The famous “Thirty Golden Years” from 1938 to 1968—a period of expansion for the leading capitalist countries and a kind of “Bronze Age” some developing countries made this possible. The capitalist system’s uncharacteristic stability throughout the period depended not only on prosperity, but also on the corporate character of relations between the ruling party and the labor unions. Labor militancy was attenuated by the unionsstake in the system that gave them rising wages and benefits, even if working conditions often declined, and their votes kept social reform parties in power.

Gilly and Roux, frequently referring to Marx’s writings, describe the history I have summarized here, then go on to argue that beginning in the early 1970s and accelerating in the twenty-first century we entered a new period now characterized by the privatization of the common and social property, driven by technological change, organized by finance capital, and heading toward environmental catastrophe. We live, they write, in an era of transition, restructuring relations between nations and capitalist enterprises, a life and death struggle of capital at the global level and in every region of the world.
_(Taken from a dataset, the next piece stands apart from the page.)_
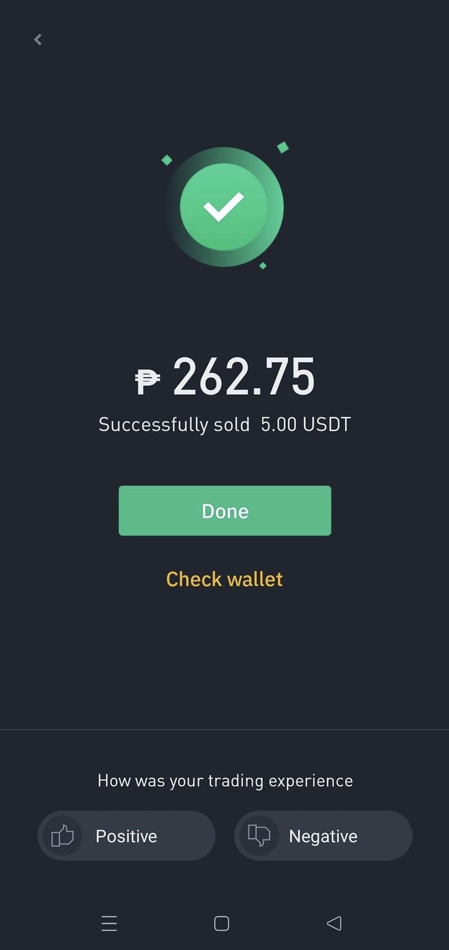Tap "How was your trading experience" prompt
Turning to Mexico, and influenced by Antonio Gramsci and particularly by Cornelius Castoriadis and his view of the state as not only an organization commanding resources but also as an idea (an “imaginary”) constructed out of past social conflicts and the resulting social pacts, they examine modern Mexico’s history. Here Adolfo Gilly’s earlier writings, particularly La revolución interrumpida (published in English under the title The Mexican Revolution), form the basis of their interpretation. The authors go on to trace the breakdown of Mexico’s social pact from the crises of the Tlatelolco massacre in 1968, through President Carlos Salinas’ violente assault on the corporate unions (the bazukazo), to the Chiapas uprising led by the Zapatista Army of National Liberation (EZLN), to the murder of presidential candidate Donaldo Colosion, the negotiation of the North American Free Trade Agreement, and the mass migration of Mexicans to the United States.
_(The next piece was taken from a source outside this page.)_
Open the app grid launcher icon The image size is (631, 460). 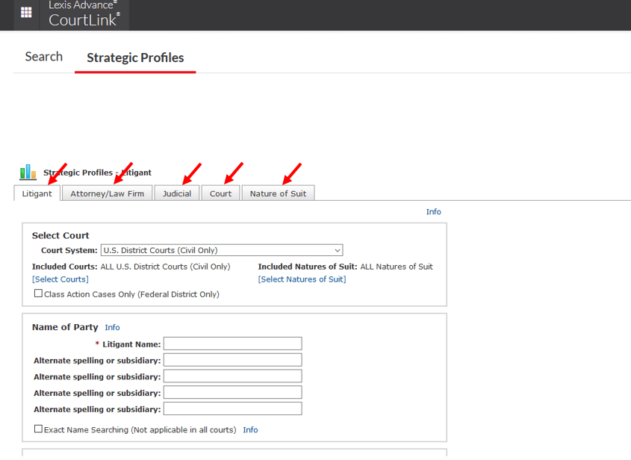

Avoiding facile arguments that U.S. imperialism controls Mexican politics, they write:

The tendency of Mexico to be dragged toward the north, however, does not mean the conversion of Mexico into a protectorate. The governing Mexican elite is not an administrator or manager of U.S. interests. It represents the existence of an internal political leadership that is attempting to round its relationship with its northern neighbor on the existence of a complex local business class and on its own domestic legitimacy. The absence of this legitimacy, or this precarious legitimacy, means the national leadership becomes every more fragile as it confronts the external limits.
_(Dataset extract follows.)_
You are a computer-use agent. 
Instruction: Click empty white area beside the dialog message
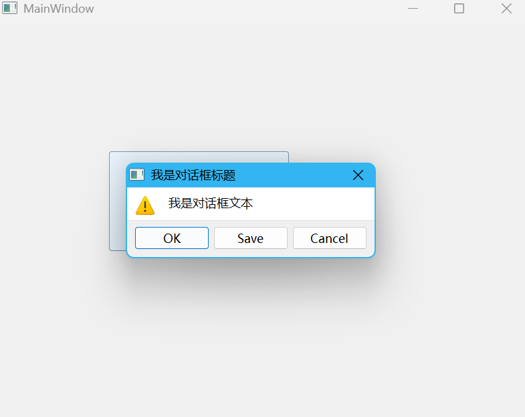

The history of the Mexican ruling class since the loss of Texas in 1836 and U.S.-Mexican War of 1846-48 (finalized with the Gadsden Purchase of 1854) has meant, I would add, that the Mexican ruling class has forever been renegotiating the terms of its subordination to and dependency on the United States.

Having discussed Mexico, they reinsert it into the world economic and political situation, describing the four dominant characteristics of the period: 1) a new special division of labor; 2) new information and communication technologies; 3) the expansion of the means of transportation; 4) the growth of mass migrations. All of this accompanied by the violent dispossession of ordinary people.

In a final essay, they take up the issue of race, in particular the idea of whiteness, based on Bolívar Echeverría’s argument that whiteness is a constitutive element of modern capitalism. The book ends with the warning of Aimé Césaire, the great poet, that we are in an era—he was writing of the Nazi era—of barbarous civilizations. Though Césaire wrote of the Nazi era of the 1930s, his warning seems to apply to our era, around the world, and in Mexico.

How could we not then see this book as a profound discussion of the origins of the system that produced the terrible Night of Iguala, of the massacre of the poor, indigenous, peasant students of the Ayotzinapa teachers’ college. As already mentioned, Gilly and Roux have both spoken out strongly against the system and the state that produced that atrocity.